Has America Lost The Will To Win?

August 19, 2007

This question is taken from a headline of an article from the July 15, 2007 edition of the Sunday Times UK. Although decidedly left winged, it is an honest question that must play on the minds of people the world over as they hear the constant drone of defeatism and pessimism coming from our country today.

From several corners we hear the constant drone of the War is Lost, Bush’s reinforcement isn’t working, the war has been incompetently managed, the Iraqi’s don’t want Democracy, it is a civil war, we have no business being there, withdraw the Troops now and let the Iraqis solve their own problems, and so on. There is no end to the pessimism we and the rest of the world is hearing.

From what I hear, the majority of our Troops have the will, so it is the American Public, once again, that must not be supporting the Troops. I say again because we have heard this leftist rhetoric before. It is nothing new.

Bear with me, if you will, as I quote a prominent anti-war public figure in a speech just before we went to war,

“There are many viewpoints from which the issues of this war can be argued. Some are primarily idealistic. Some are primarily practical. One should, I believe, strive for a balance of both. But, since the issues that can be covered in a single address are limited, tonight I shall discuss the war from a viewpoint which is primarily practical. It is not that I believe ideals are unimportant, even among the realities of war; but if a nation is to survive in a hostile world, its ideals must be backed by the hard logic of military practicability.”

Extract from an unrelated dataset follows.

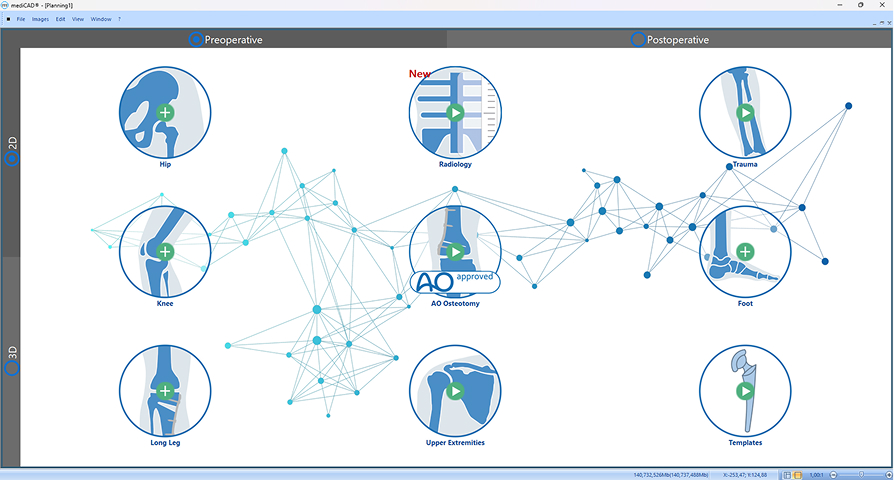The width and height of the screenshot is (894, 480).
Task: Toggle the highlighted orange layout view icon
Action: [799, 474]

“It is not only our right, but it is our obligation as American citizens to look at this war objectively, and to weigh our chances for success if we should enter it.”

“Our Army is still untrained and inadequately equipped for foreign war.”

“But everything I mention here has been published in our newspapers, and in the reports of congressional hearings in Washington. Our military position is well known to the governments of Europe and Asia. Why, then, should it not be brought to the attention of our own people?”

“There is no better way to give comfort to an enemy than to divide the people of a nation over the issue of foreign war. There is no shorter road to defeat than by entering a war with inadequate preparation.”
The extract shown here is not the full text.